This is a repostory for "massive" RNA-seq to analyze roughly 100 Friedreich's ataxia RNA-seq datasets.
Here is an overview of the proposed pipeline . The key "guts" of our pipeline is a snakemake program to make the key sequence of mapping-quantification easily parralization within and across compute machines availaible to researchers.
We began by conducting a literature search of all publically deposited Friedreich's Ataxia RNA-seq datasets on SRA. This led to 152 initial samples. We then decided to limit our scope to only human datatests and excluded one small-RNA datasets, as the methods for analyzing smallRNA tend to be fairly different from a "typical" RNA-seq study.
As mentioned in the introduction, we planned the main pipeline in snakemake to automate dispatching of jobs depending on the available cores and memory of a machine (cite). Here, the core steps involved Hisat2 for alignment, followed by Stringtie for transcript annotation and de novo annotation. Finally, reads were quantified using featureCounts from the subRead package (cite). This quantification pipeline follows a common, recently published protocol on Stringtie and Hisat2 (Pertea et al 2016 Nature Protocols).
Once the gene counts were fully quantified for each sample, we analyzed the overall dataset comprised of all 4 studies using the R package metaSeq.
We began by conducting a brief literature survey of the Friedreich’s ataxia RNA-seq datasets.

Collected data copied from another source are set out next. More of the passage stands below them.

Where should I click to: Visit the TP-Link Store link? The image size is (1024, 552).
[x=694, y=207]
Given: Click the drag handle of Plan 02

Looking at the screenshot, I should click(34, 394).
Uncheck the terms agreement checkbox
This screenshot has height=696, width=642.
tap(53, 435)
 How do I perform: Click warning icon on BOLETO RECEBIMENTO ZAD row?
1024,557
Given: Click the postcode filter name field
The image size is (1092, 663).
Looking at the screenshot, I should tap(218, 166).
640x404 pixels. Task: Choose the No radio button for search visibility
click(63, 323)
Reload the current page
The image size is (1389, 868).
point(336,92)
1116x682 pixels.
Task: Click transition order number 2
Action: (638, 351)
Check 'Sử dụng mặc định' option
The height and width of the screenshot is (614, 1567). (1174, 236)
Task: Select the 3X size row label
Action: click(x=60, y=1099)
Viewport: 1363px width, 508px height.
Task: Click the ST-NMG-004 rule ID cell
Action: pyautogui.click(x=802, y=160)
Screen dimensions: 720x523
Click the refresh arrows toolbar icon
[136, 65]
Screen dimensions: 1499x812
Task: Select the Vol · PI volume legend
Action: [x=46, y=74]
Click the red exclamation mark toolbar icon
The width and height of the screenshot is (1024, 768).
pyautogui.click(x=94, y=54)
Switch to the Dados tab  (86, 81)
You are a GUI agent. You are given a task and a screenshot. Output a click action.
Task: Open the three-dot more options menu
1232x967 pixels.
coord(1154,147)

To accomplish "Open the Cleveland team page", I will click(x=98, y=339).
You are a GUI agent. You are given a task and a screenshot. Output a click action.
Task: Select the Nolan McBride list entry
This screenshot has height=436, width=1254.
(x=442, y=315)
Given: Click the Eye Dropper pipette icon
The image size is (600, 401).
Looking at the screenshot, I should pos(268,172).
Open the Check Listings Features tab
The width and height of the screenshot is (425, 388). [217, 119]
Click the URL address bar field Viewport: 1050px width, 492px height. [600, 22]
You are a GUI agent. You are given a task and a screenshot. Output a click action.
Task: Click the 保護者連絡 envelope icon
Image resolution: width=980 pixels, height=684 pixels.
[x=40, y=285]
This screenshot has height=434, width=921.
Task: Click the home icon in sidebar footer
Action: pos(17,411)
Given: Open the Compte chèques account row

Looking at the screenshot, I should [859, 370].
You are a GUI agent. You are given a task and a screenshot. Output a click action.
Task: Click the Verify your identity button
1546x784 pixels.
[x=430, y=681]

Then, we followed the following steps to download the RNA-seq datasets: Steps to get data:
- Search on Google SRA NCBI
- Search ataxia in SRA NCBI
- Click on RNA (367) on left hand side of page
- Click on Homo sapiens (157) on right hand side of page (click on 157)
- Click on Send to
- Click on Run Selector
- Click on Go
- Click on Instrument on the left hand side
- On bottom left hand side, click on illumina hiseq 2000, illumina hiseq 2500, and nextseq 500
- Should see 99 runs found (cases and controls)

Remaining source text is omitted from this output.